===== PROVIDED DATA =====

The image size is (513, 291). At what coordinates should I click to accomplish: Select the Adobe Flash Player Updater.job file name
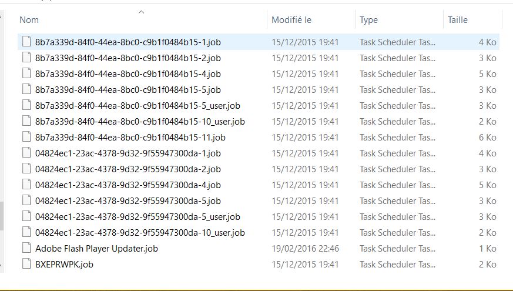[x=96, y=249]
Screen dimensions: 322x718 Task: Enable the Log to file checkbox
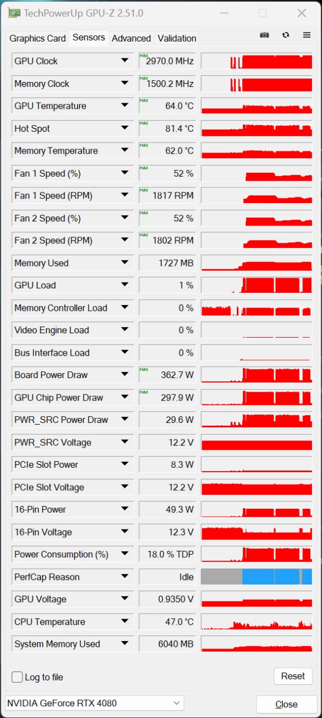[x=17, y=677]
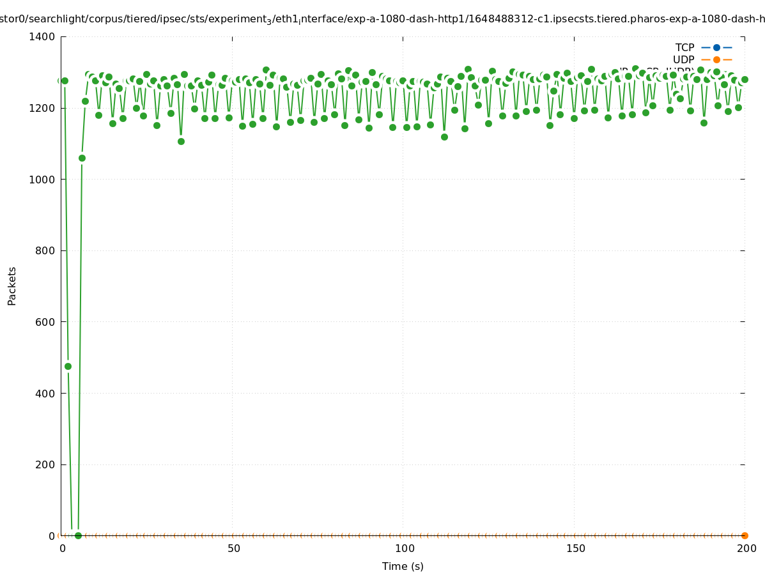The image size is (765, 575).
Task: Click the Packets y-axis label
Action: (x=12, y=286)
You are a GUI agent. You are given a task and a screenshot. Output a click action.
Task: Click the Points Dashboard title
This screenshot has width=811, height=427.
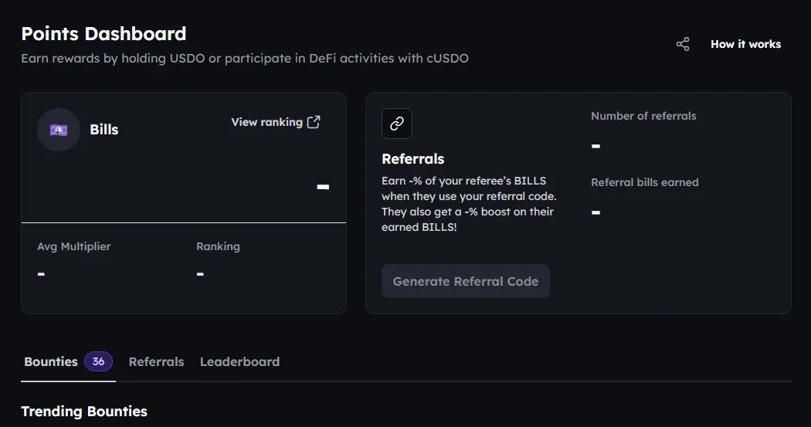point(103,34)
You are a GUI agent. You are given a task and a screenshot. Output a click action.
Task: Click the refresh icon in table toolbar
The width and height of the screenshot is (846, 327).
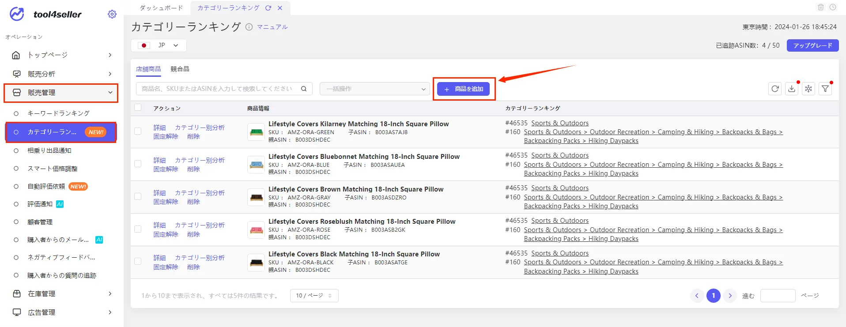(x=775, y=89)
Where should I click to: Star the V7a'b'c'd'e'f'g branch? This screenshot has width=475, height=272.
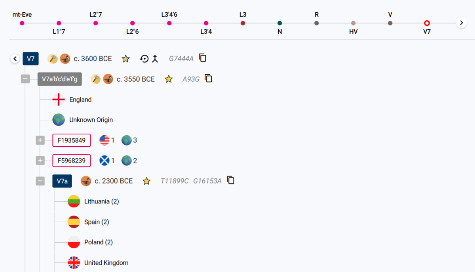(169, 79)
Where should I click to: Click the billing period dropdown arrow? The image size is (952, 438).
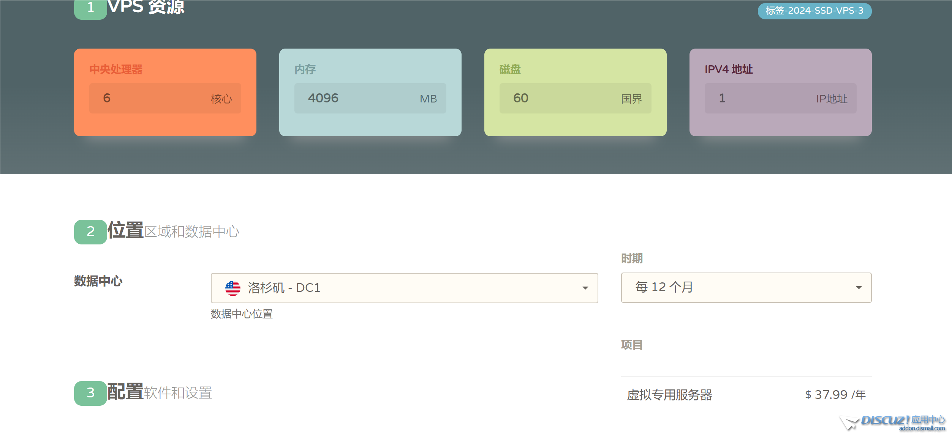click(x=859, y=288)
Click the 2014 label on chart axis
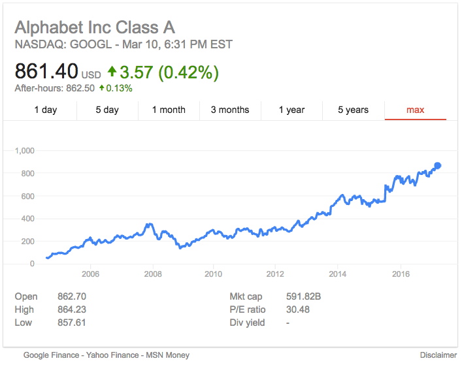The image size is (462, 365). pos(337,274)
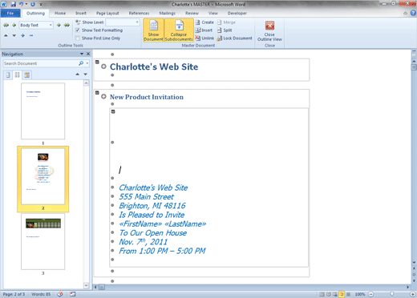Expand the New Product Invitation heading
The image size is (417, 298).
[103, 96]
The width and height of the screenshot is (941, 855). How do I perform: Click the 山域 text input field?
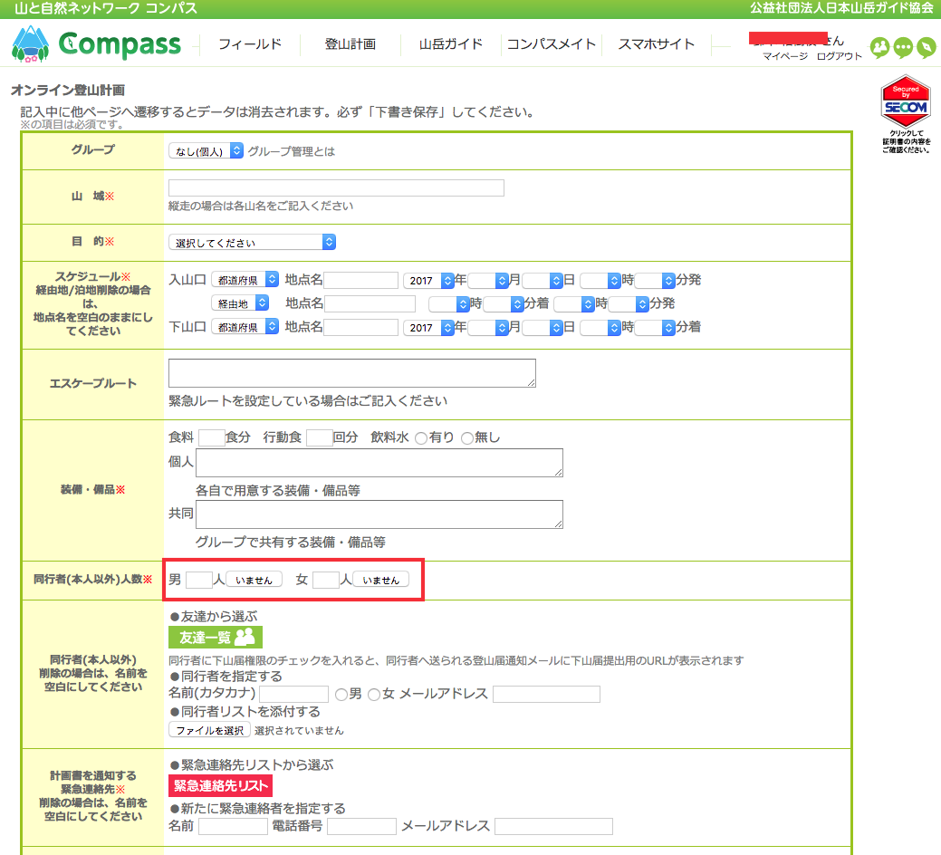pos(336,188)
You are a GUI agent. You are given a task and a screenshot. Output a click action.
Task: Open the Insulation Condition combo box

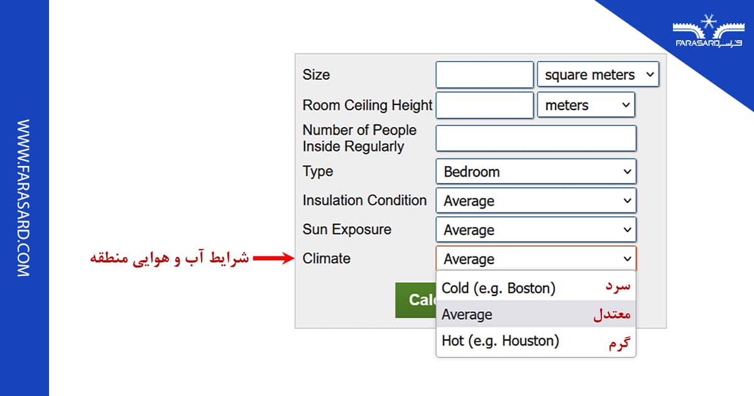pos(535,201)
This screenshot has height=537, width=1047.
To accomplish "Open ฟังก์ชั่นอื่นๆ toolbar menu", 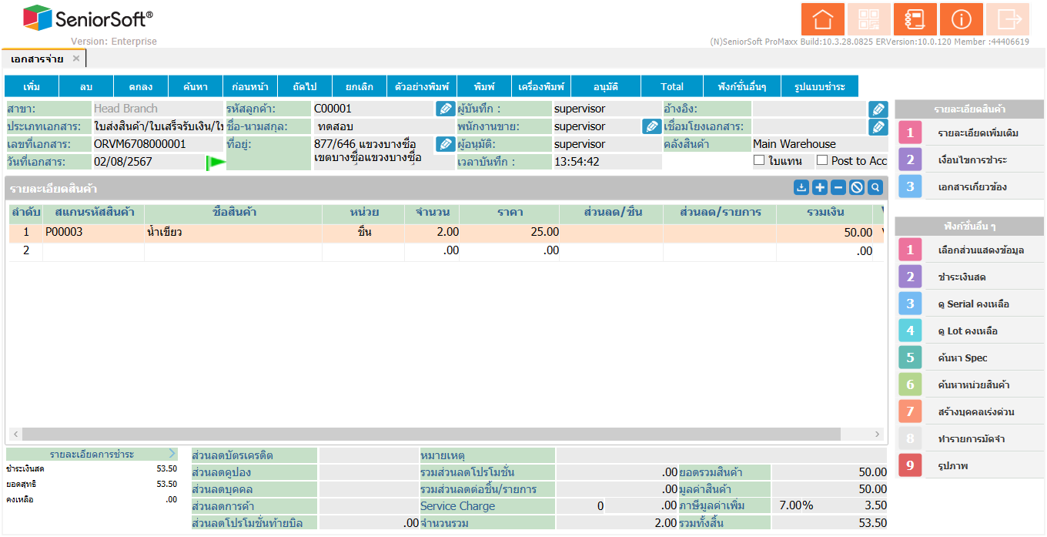I will [742, 86].
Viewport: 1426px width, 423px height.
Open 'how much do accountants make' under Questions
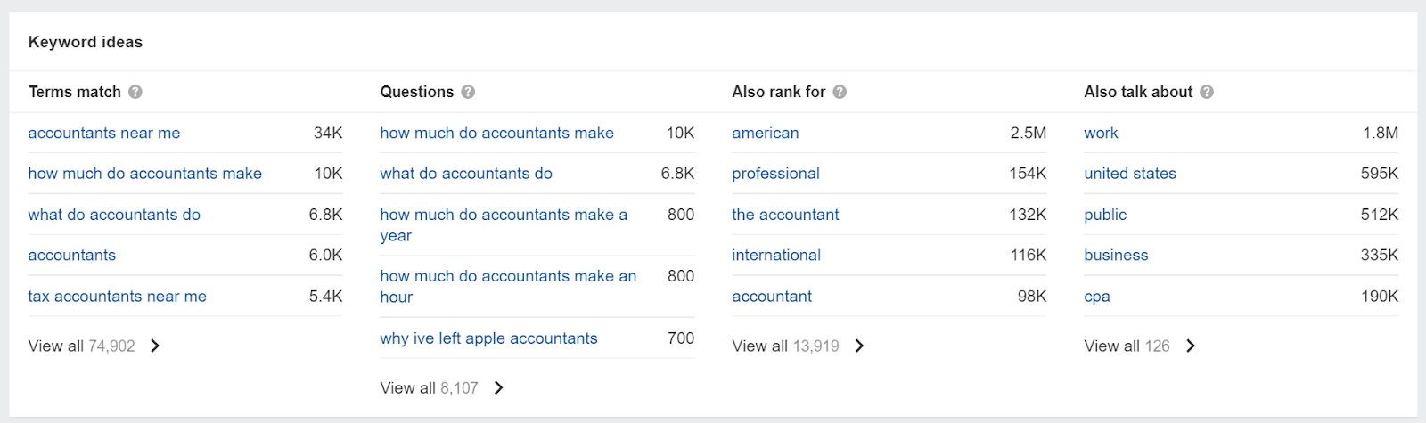point(497,133)
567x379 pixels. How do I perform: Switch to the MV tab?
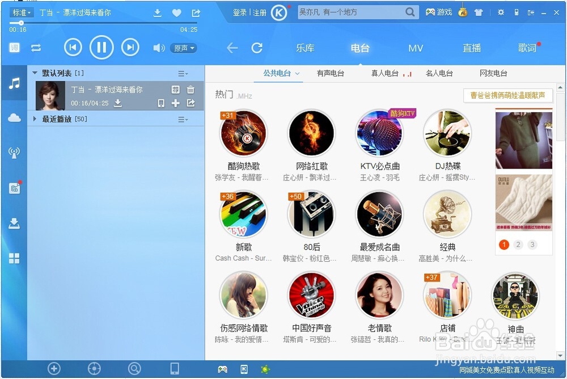pyautogui.click(x=416, y=48)
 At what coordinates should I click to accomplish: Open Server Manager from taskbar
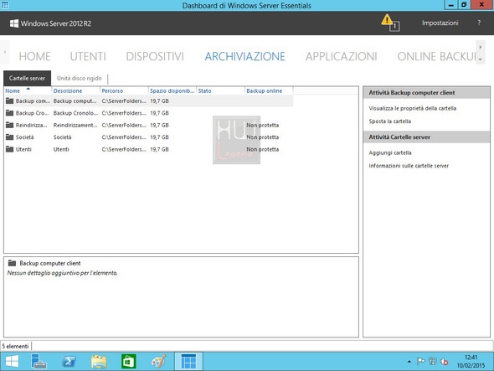39,361
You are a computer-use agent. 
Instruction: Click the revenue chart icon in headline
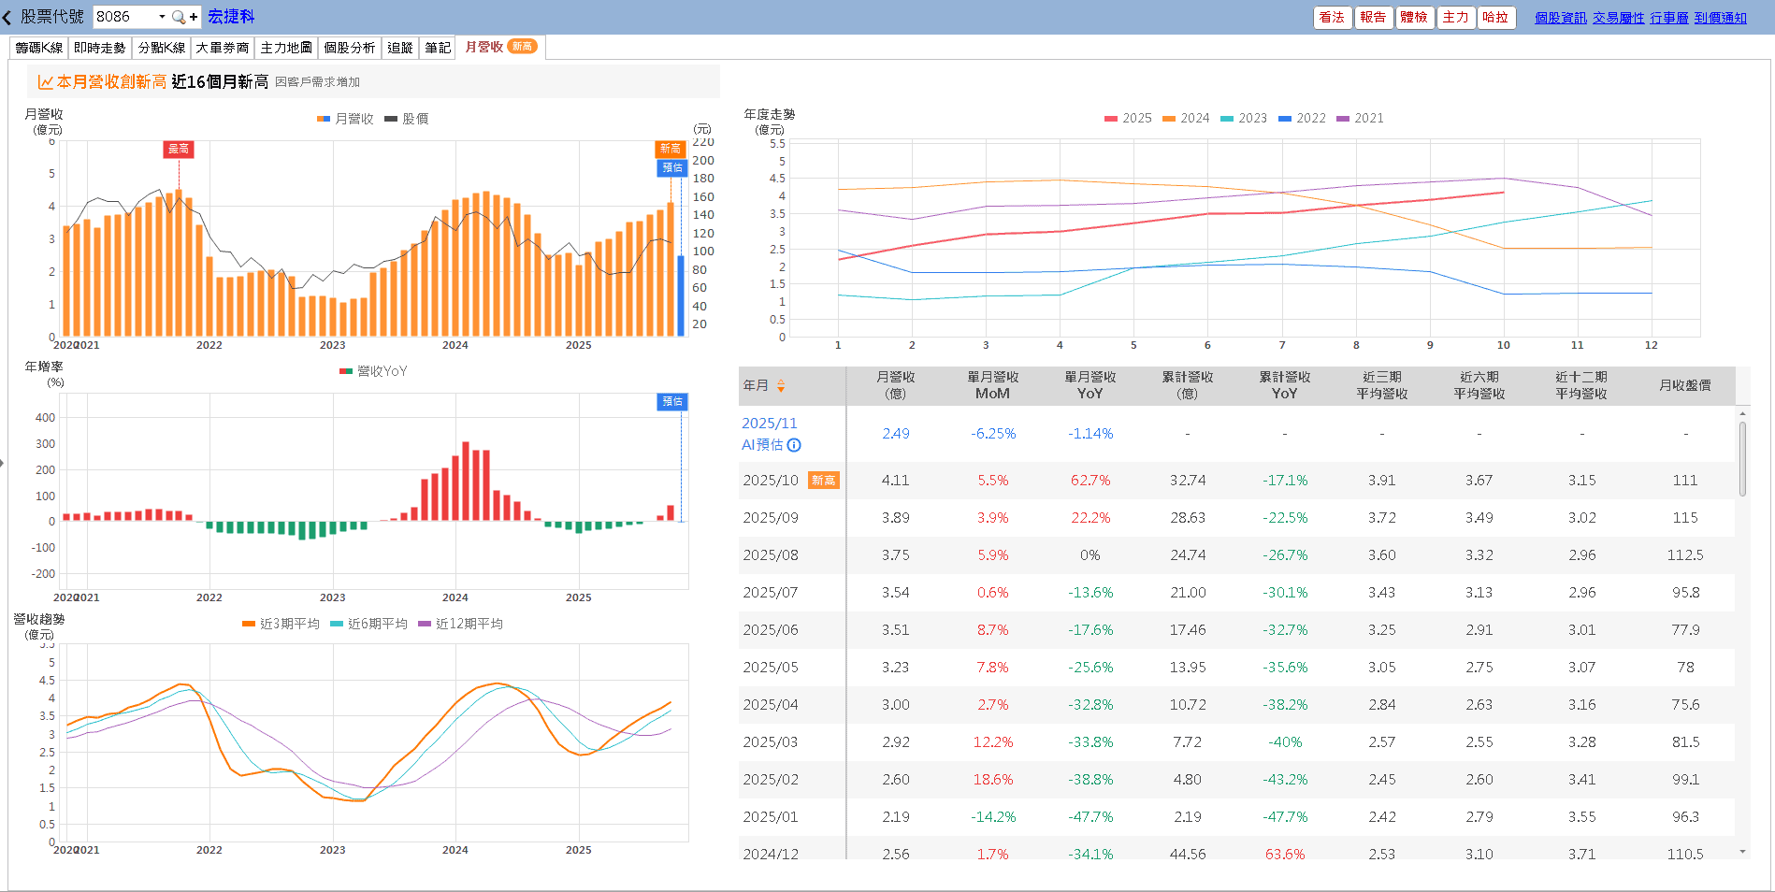pos(45,82)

=====

> **WORK TO COMPLETE**
Reproduce the data word for word, from its first line through the line containing "point(103,34)", and leave the pictures out.

> **EXERCISE RESPONSE**
The image size is (513, 291). At what coordinates should I click to accomplish: Select the Adobe Flash Player Updater.job file name
[x=96, y=249]
Screen dimensions: 322x718 Task: Enable the Log to file checkbox
[x=17, y=677]
The image size is (765, 575).
Task: Click the Packets y-axis label
Action: (x=12, y=286)
You are a GUI agent. You are given a task and a screenshot. Output a click action.
Task: Click the Points Dashboard title
This screenshot has width=811, height=427.
point(103,34)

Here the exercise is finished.